By the time season 1973/74 came along Celtic were in a sense beginning to pay a price for their dominance of Scottish football. Crowds were dropping and I certainly noticed a difference in attitude among many of the guys I knew. Some who had been regular attenders in previous seasons were now picking and choosing games. Apart from the Rangers game which had a 55,000 crowd only the visit of Dundee brought a crowd of over 35,000 to Parkhead. (That game against the Dens Park side was Celtic’s first ever Sunday League match and that novelty probably helped swell the gate to 40,000). Some games did not even attract 20,000 as despite the challenge from a good Hibs side there was a feeling of inevitability about the title coming to Parkhead. Away crowds were still reasonable and we could always fill our car although it was not always with the same personnel.
The Scottish Cup final probably summed up my feelings that season. It was against Dundee Utd who were not yet the threat they would become a few years later. Only 76,000 were at the game. My first experience of a Celtic Cup final crowd of under 100, 000. Celtic were 2 up after the first 24 minutes and the game was never in doubt. Boredom set in on the terracing and after some bottles were thrown near us the police came in to arrest the first couple they could grab without worrying too much about their likely guilt.

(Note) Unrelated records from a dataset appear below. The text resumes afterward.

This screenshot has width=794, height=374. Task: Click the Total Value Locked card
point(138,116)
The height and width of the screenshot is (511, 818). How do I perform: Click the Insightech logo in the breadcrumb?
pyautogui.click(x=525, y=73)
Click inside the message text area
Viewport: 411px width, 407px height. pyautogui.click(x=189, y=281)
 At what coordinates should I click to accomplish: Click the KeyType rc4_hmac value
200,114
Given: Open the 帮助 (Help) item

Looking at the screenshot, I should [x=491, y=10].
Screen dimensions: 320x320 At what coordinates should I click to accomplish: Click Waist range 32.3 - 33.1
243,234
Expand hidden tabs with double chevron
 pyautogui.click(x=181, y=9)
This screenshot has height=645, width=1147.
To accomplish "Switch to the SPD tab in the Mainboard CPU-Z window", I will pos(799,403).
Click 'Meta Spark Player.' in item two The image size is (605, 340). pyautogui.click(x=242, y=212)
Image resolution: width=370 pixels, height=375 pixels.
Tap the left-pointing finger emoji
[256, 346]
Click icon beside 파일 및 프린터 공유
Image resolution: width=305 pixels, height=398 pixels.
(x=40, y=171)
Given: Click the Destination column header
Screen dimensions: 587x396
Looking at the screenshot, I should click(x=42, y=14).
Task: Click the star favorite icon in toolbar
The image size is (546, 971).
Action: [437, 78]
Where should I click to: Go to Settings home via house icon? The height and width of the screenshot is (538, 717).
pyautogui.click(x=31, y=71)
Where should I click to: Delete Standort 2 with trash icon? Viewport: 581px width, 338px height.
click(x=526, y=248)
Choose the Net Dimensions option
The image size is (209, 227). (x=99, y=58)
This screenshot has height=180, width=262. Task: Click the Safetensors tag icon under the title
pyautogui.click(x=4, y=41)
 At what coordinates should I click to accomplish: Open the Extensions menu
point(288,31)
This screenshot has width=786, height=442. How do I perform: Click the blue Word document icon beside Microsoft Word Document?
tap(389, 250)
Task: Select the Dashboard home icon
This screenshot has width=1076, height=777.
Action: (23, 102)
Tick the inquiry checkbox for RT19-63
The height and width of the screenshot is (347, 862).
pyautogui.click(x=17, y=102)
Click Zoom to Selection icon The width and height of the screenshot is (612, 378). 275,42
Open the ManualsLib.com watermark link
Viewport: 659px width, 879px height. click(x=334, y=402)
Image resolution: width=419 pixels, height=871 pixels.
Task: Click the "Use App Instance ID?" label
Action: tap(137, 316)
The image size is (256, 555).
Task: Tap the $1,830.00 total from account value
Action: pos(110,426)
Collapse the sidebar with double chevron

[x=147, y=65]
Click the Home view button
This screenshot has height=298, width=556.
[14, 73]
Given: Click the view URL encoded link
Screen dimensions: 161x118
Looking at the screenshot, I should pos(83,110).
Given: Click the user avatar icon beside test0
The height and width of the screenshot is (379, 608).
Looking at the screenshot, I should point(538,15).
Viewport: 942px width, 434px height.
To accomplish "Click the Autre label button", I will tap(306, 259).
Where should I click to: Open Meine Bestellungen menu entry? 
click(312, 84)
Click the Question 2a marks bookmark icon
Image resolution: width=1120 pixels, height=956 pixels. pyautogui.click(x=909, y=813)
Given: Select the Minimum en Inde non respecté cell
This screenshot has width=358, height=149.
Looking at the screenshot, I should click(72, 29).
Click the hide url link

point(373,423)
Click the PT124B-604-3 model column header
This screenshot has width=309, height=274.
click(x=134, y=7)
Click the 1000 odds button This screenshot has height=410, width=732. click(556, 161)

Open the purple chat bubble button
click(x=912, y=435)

That summer I had another new experience – watching Scotland participate in the World Cup finals. Maybe it was watching that that made me think of life away from Scotland but when I saw an advert in the company bulletin board looking for people who would be interested in working in our offices at the other end of the world I applied. After interviews I was successful and I realised I would soon be no longer travelling with my friends following the Bhoys. As I was to discover it was certainly not the end of my time supporting Celtic but for the time being it was no longer a case of being on the one road but the road to God knows where.